A lawsuit was filed just a few days ago in state court in Colorado over these allegations. I’ll post it up to the blog, link in the description. As for the facts, based on the body cam footage and the facts presented in media reports and the civil lawsuit, constitutional rights were violated. Why?Although the officers were called to the scene of a reported domestic dispute, they ended up acting on a very small amount of information that, even if true, does not justify an arrest of the homeowner, much less a use of force.
A neighbor called 911, reporting a suspected verbal argument. There was apparently no allegation of a crime being committed, or that anyone’s physical safety was in jeopardy. When officers arrived at the scene, they saw no crime being committed. They located and observed both spouses at the residence. Neither appeared to be in distress, or requested their assistance. Without Mrs. Weitzel requesting their assistance, under these circumstances, the officers had no justification for pulling Mr. Weitzel out of his house. That’s a Fourth Amendment violation right there. But even assuming they acted properly up to that point, then we have the arrestee being hogtied on the ground.
Colorado is the 10th federal circuit. A quick search of the case law shows that police officers hogtying anyone is a terrible idea under almost any fact pattern. It could theoretically be reasonable under some circumstances, but I really don’t know what that would be. It certainly would not be reasonable under this fact pattern, where the arrestee had not committed any crime at all, much less a severe one. Watching the body cam footage shows that the arrestee is not attempting to harm the officers. He poses no threat to them.
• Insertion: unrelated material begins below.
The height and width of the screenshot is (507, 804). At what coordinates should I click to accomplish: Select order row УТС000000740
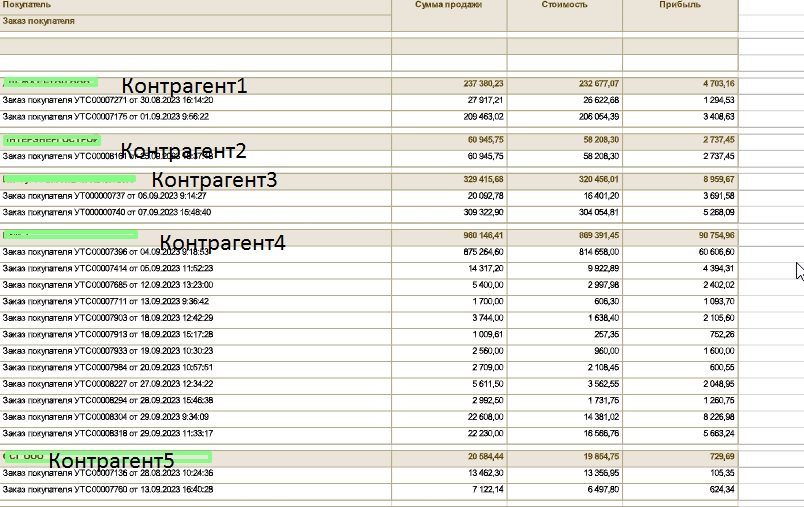[x=106, y=213]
Rather, it appears that the officers hogtied the man in retaliation for not immediately respecting their authority by stepping out of his house when they asked him to do so – despite having no legal justification for the demand. This appears to be one of those common situations where police are going to teach a lesson about respecting the police. It’s clearly not about the safety of anyone on the scene, including the arrestee.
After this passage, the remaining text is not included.